Moving Images in a Turtle Brain on a Slide
The second project was, if anything, even stranger. The lab also worked on the visual cortex of the turtle. Turtle brain tissue has an unusual property that makes it priceless to neuroscientists: it remains alive and electrophysiologically active for days after the animal is sacrificed, kept in oxygenated artificial cerebrospinal fluid. This is much harder to do with mammalian tissue, which deteriorates quickly.
The researchers exploited this to build something that on first hearing sounds vaguely science-fiction. They prepared whole isolated turtle brains, with the eyes still attached via the optic nerve, in a recording chamber. They then showed moving visual stimuli to the eyes of the disembodied preparation, drifting bars, gratings, natural scenes, and recorded from the cortex as the visual signals propagated in. In other preparations they worked with brain slices in which the visual cortex was still wired up enough to respond to direct stimulation.

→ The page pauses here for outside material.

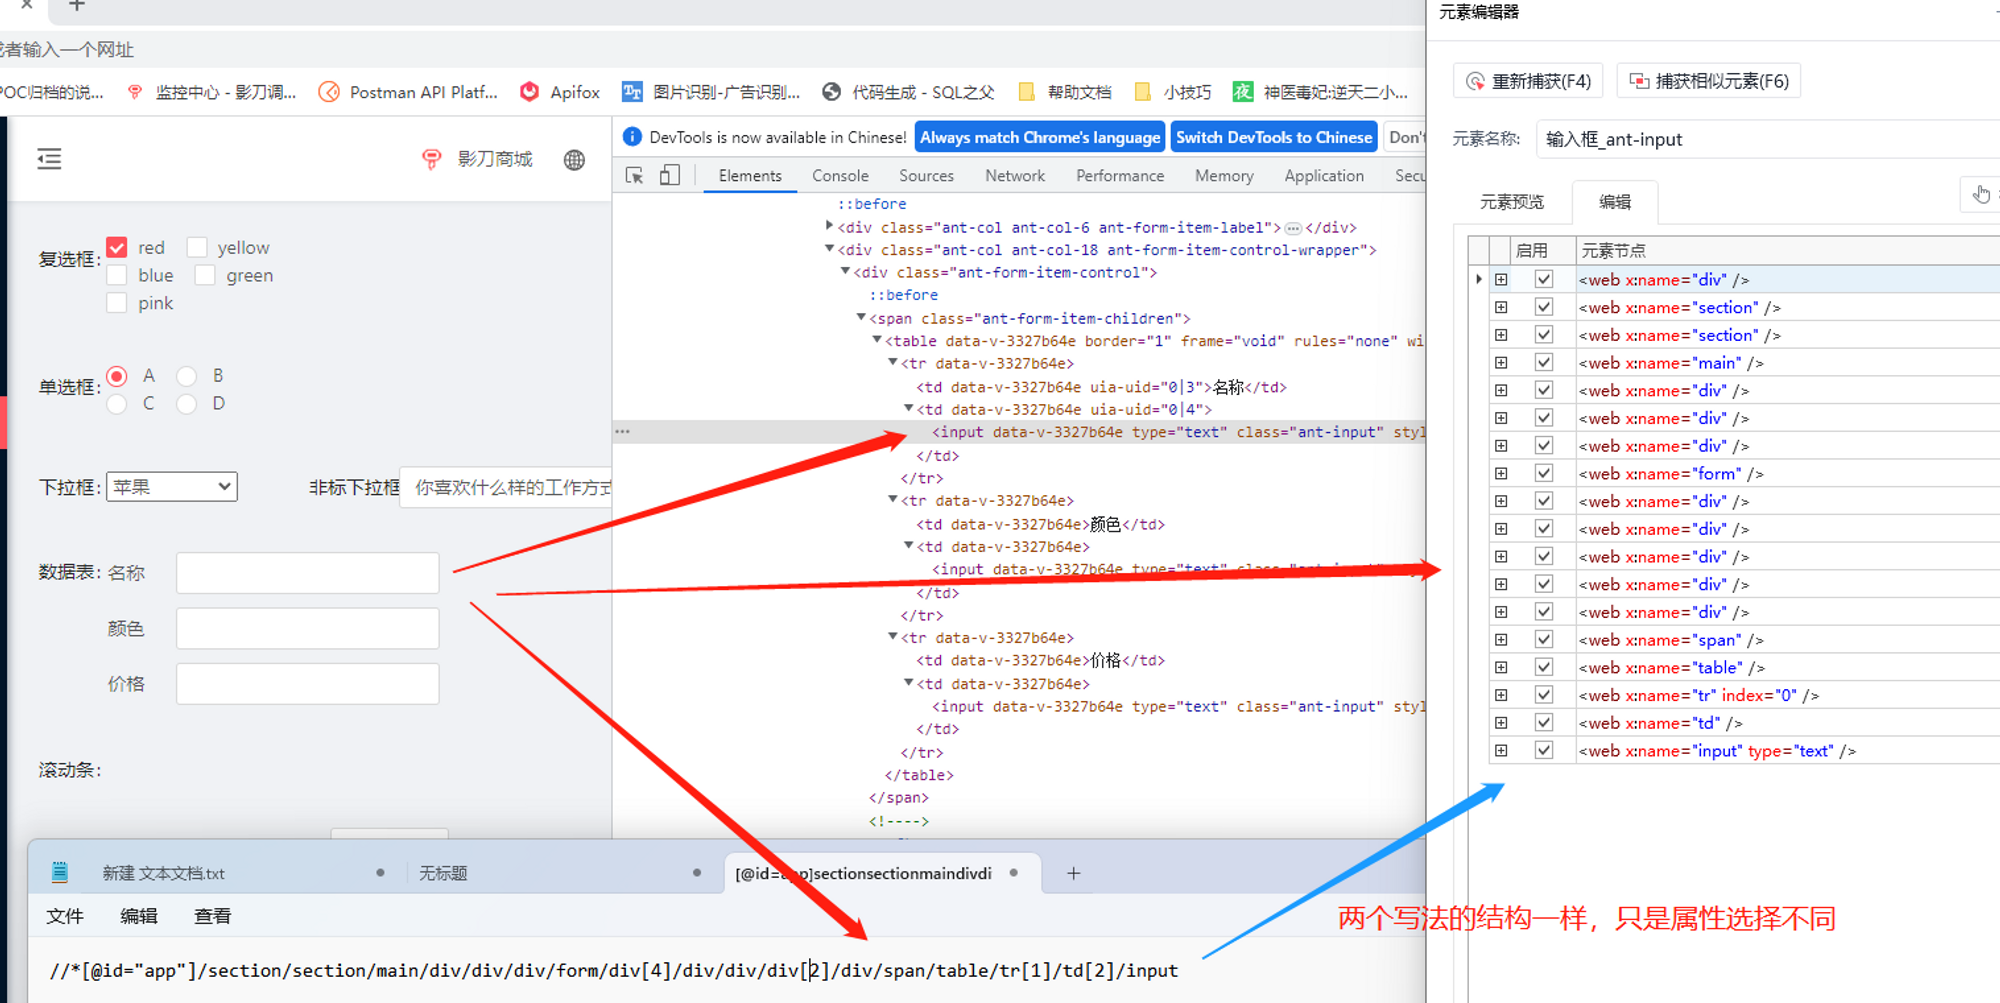Image resolution: width=2000 pixels, height=1003 pixels.
Task: Click the 重新捕获(F4) button
Action: [x=1528, y=81]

The headline result is in the paper "Spatial Information in a Non-retinotopic Visual Cortex" (Fournier, Müller, Schneider, Hemberger, and Laurent, Neuron, 2018), based on data collected in the period I was there. It showed that the turtle visual cortex represents space in a way that is not retinotopic; neighbouring points in the visual field are not represented by neighbouring neurons, in contrast to mammalian primary visual cortex. Instead, spatial information is distributed across the cortex in a more mixed, sequence-like fashion. It is one of those findings that quietly destabilises the neat picture in the textbooks.
What I Actually Did
My job description was much more mundane than the science, but it was indispensable to it.

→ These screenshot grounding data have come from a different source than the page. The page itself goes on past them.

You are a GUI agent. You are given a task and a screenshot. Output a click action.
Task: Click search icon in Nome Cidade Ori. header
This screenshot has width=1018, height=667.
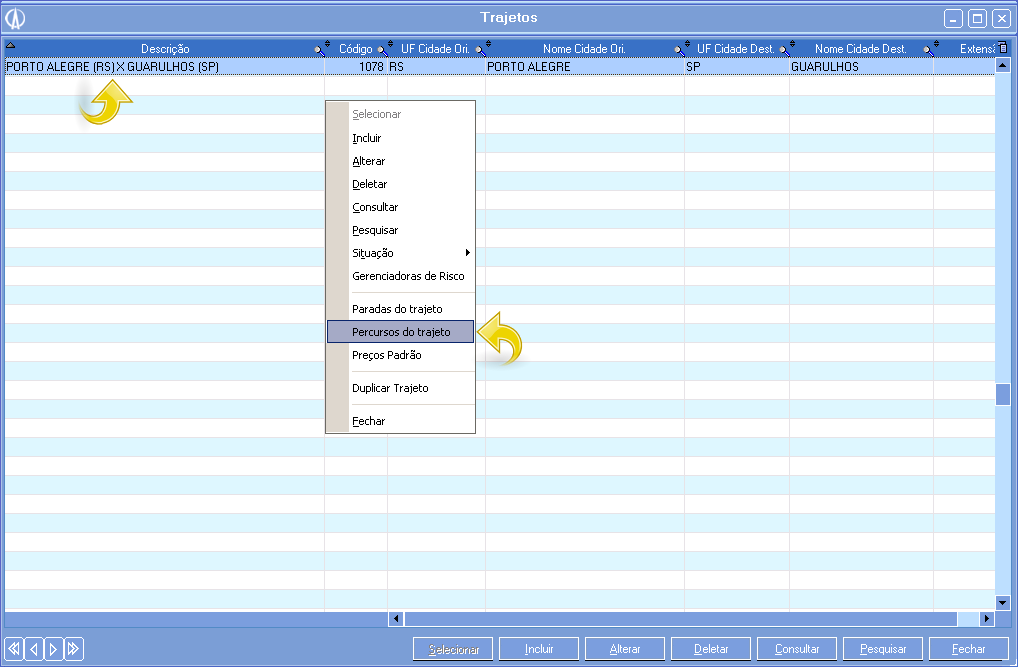(x=679, y=49)
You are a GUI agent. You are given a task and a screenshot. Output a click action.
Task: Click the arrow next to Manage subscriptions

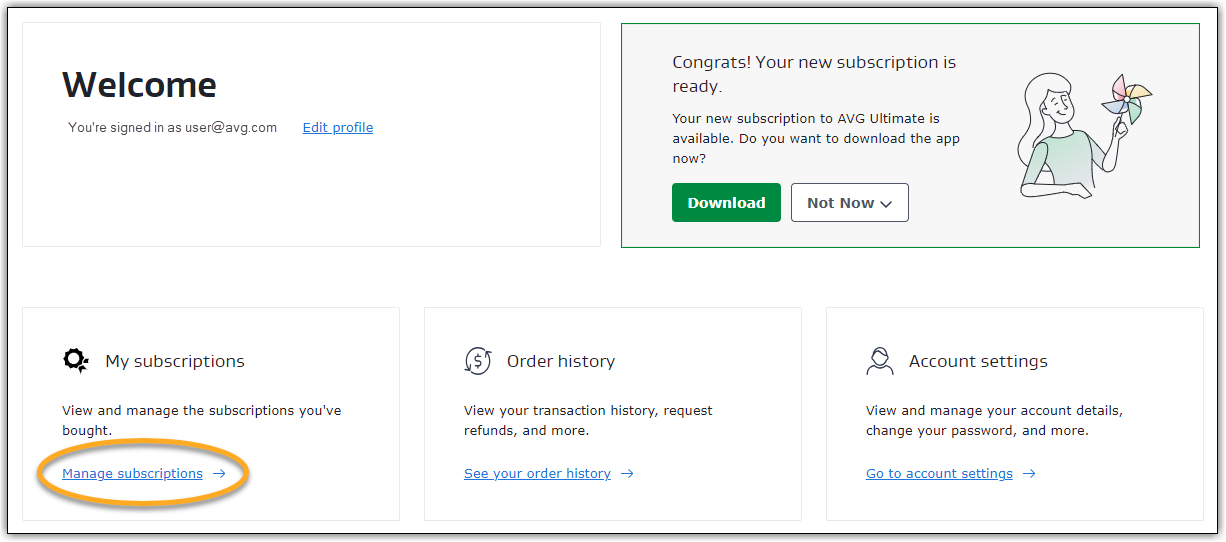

- MATLAB analysis code. Most of the lab's electrophysiology pipeline lived in MATLAB. I helped develop scripts and functions depending on the researchers' needs.
- Web apps in R / Shiny. Several of the lab's analysis dashboards were built in R with Shiny: interactive visualisations of long electrophysiology recordings that let researchers scrub through nights of sleep data, mark interesting events, compare animals, and pull statistics on the fly without having to write a fresh script every time. Building those felt closer to product engineering than to research, and was very much my comfort zone.
- Development best practices. As an expert developer I was tasked with providing training and teaching how to write clean code and apply DevOps practices that guarantee reproducibility and simplify maintenance of the codebase.
Personal Reflection
It was the only stretch of my career spent embedded in an academic neuroscience environment, and it shaped me more than the line on my CV suggests. Watching the researchers frame questions, design experiments, argue at lab meetings, and refuse to overinterpret a clean-looking plot was a quiet education in scientific taste, the kind of taste that does not transfer to engineering directly but informs it permanently.
It also clarified something about my own preferences. I love being close to research. I also love shipping things that other people use. The role of scientific software developer, not a PI, not a postdoc, but the engineer who makes the science move faster, is a genuinely good (and difficult!) role, and one that I think research institutes generally underinvest in.